Rethinking the ‘plaza’: Designer sought for downtown law enforcement memorial

Mike Wolanin | The Republic Members of the Columbus Police Department and Bartholomew County Sheriff’s Department color guard march away from POW/MIA Plaza at the end of the annual Law Enforcement Memorial Service to honor fallen law enforcement officers in Columbus, Ind., Friday, May 19, 2023.

Mike Wolanin | The Republic Members of the Columbus Police Department and Bartholomew County Sheriff’s Department color guard march away from POW/MIA Plaza at the end of the annual Law Enforcement Memorial Service to honor fallen law enforcement officers in Columbus, Ind., Friday, May 19, 2023.

The city of Columbus and the Landmark Columbus Foundation are continuing to look at potential updates for a memorial area in downtown Columbus.

Redevelopment Director Heather Pope said the city is working with Richard McCoy and Laura Garrett of Landmark Columbus to issue a request for qualifications for a landscape architect for the endeavor, which concerns two plazas located on the north and south sides of State Road 46, just a little distance northeast of the Robert N. Stewart Bridge before it becomes Second Street.

City Director of Administration and Community Development Mary Ferdon said in a previous interview that the north side is the POW/MIA Plaza or the “law enforcement plaza,” and the south side is the Robert D. Gartons Veterans Plaza. Viewed from above, the two halves form a circle.

According to Pope, the plaza area was designed by Michael Van Valkenburgh, the same landscape architect who designed Mill Race Park.

“Richard McCoy has had some conversations with Van Valkenburgh and some other landscape architects,” Pope said at the Columbus Redevelopment Commission’s June 26 meeting. “And so what we’re doing is putting together a RFQ, a request for qualifications. And Richard and Laura will help and get those out in front of some qualified landscape architects, see if this is something that they would be interested in. It’s, in their world, a small project, but still a valuable project to us.”

Some community residents have expressed interest in updating the plazas and specifically making the POW/MIA Plaza more accessible so that viewers don’t have to cross as many lanes of traffic to reach the site, she said.

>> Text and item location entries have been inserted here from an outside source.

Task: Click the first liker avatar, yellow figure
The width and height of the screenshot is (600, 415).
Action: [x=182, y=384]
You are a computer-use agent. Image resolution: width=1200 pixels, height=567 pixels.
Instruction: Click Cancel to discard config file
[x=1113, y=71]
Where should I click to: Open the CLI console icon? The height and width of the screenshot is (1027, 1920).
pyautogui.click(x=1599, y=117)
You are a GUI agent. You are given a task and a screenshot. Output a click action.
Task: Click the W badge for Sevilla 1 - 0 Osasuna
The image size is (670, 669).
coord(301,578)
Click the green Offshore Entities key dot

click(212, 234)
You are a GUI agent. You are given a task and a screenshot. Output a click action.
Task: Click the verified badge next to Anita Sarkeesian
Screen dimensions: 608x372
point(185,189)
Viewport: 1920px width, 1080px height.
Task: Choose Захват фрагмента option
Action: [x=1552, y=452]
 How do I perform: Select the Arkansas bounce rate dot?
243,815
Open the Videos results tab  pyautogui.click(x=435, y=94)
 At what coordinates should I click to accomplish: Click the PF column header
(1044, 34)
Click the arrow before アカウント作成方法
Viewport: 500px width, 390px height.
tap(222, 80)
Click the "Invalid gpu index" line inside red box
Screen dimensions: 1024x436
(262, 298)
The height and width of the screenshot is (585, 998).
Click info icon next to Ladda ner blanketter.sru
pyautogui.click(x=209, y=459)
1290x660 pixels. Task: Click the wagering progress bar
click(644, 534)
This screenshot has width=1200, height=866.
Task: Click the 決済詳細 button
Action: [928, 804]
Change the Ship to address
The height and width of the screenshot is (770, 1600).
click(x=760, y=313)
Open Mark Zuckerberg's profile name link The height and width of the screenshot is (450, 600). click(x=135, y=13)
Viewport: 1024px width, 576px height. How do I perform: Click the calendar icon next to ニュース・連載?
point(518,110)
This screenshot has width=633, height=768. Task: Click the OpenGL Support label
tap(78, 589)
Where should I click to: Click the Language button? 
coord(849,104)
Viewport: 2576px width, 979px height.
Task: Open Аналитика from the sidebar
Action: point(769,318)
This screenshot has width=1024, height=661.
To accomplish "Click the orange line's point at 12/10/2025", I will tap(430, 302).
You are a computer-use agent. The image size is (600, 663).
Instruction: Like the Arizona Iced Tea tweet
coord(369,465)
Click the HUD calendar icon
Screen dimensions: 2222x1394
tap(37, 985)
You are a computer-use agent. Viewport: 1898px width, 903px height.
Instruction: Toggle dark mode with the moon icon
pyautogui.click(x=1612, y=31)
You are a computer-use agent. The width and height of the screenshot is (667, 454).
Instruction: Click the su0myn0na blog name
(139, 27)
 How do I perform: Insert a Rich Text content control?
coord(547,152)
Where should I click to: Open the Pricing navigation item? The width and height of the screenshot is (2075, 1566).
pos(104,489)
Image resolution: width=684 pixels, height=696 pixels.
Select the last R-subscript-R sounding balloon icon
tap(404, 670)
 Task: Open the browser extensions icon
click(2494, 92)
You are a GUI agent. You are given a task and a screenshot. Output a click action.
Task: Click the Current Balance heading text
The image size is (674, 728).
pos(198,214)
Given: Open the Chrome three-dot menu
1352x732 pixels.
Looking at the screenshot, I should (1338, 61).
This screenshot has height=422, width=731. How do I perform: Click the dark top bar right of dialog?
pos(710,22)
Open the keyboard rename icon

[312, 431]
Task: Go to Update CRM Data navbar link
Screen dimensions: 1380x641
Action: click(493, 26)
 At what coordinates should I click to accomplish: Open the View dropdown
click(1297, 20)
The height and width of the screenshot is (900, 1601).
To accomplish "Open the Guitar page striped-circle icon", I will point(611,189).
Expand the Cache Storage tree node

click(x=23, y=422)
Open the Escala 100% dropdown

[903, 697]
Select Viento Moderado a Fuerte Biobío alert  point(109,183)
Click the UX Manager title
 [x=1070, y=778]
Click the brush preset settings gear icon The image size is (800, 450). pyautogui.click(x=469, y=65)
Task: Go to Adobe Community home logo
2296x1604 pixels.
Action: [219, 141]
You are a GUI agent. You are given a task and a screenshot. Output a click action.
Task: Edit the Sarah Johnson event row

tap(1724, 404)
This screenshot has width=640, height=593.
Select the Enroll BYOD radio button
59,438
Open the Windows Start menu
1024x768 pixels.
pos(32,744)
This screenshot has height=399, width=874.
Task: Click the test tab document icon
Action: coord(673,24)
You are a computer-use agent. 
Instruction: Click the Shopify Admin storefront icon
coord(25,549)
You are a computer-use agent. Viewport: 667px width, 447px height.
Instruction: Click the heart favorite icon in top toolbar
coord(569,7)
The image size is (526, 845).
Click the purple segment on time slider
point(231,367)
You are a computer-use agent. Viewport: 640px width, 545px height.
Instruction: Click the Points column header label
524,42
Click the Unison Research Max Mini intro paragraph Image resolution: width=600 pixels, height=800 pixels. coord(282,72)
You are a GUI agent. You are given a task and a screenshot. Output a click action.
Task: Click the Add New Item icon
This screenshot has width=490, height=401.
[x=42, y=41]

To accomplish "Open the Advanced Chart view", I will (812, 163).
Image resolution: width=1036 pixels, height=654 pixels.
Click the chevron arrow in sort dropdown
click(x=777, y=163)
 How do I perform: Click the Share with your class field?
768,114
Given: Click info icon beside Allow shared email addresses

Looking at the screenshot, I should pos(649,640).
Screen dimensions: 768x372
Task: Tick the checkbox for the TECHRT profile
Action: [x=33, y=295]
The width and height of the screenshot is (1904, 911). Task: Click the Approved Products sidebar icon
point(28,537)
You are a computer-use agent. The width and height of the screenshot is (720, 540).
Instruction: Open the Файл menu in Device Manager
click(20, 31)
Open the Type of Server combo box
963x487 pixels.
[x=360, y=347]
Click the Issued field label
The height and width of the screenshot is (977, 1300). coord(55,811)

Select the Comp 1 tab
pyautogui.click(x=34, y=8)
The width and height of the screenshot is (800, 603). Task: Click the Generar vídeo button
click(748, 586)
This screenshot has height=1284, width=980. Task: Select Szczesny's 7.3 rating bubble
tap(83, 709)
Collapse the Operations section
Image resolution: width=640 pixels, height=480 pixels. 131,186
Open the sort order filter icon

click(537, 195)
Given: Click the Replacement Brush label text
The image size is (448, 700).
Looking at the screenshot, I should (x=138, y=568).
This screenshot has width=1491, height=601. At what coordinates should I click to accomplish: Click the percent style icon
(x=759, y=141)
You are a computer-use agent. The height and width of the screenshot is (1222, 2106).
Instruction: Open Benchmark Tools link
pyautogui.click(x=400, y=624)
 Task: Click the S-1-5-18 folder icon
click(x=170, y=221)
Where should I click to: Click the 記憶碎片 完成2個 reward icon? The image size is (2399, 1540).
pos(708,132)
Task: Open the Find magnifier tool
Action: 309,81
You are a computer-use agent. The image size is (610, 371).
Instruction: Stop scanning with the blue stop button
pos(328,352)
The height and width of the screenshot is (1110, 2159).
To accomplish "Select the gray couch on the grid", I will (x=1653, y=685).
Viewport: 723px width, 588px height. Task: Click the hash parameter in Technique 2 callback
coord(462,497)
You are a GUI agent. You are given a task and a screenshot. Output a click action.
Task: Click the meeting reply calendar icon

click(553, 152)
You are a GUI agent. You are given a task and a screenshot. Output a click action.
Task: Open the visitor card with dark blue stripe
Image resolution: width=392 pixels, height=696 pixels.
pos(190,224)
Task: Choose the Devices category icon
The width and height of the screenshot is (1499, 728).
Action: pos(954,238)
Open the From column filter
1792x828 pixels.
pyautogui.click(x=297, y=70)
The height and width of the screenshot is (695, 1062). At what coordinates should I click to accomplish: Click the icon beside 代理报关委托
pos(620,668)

Ferdon said in a previous interview that the city was approached by a POW/MIA recognition group about potential changes to the north plaza in 2019 and 2020. As the city considered this, they realized that there were a number of stakeholders who should be engaged with the project.

“The sheriff and the police department do a ceremony every year, and ‘Crack the Whip’ (sculpture) is on it,” she said. “So we started just looking at the north side and realized that … the south side of Second Street, the Robert Garton Plaza, is really part of that original plaza design, years ago.”

In considering stakeholder engagement, city officials spoke with Britt Brewer from Indiana University’s J. Irwin Miller Architecture Program, which has a class on Community and Coalition Building. In the fall of 2021, Brewer had students interview stakeholders about their opinions of the site and ideas for its future use. This included the Bartholomew County Sheriff’s Department, the Columbus Police Department, Robert and Barb Garton, and the POW/MIA group.

The purpose of this process, said Ferdon, was to understand how the two plazas are used and how they may be used in the future.

“Once we got that information back from IU, we realized that it would really be great to have someone local who could take that information and synthesize it and help us figure out kind of next steps,” said Ferdon.

This led the city to speak with McCoy and Garrett about having the Landmark Columbus Foundation’s Columbus Design Institute take over the project and create a design development team.

Pope said in a previous interview that the commission could potentially use some of its Tax Increment Financing dollars to fund infrastructure improvements at the site.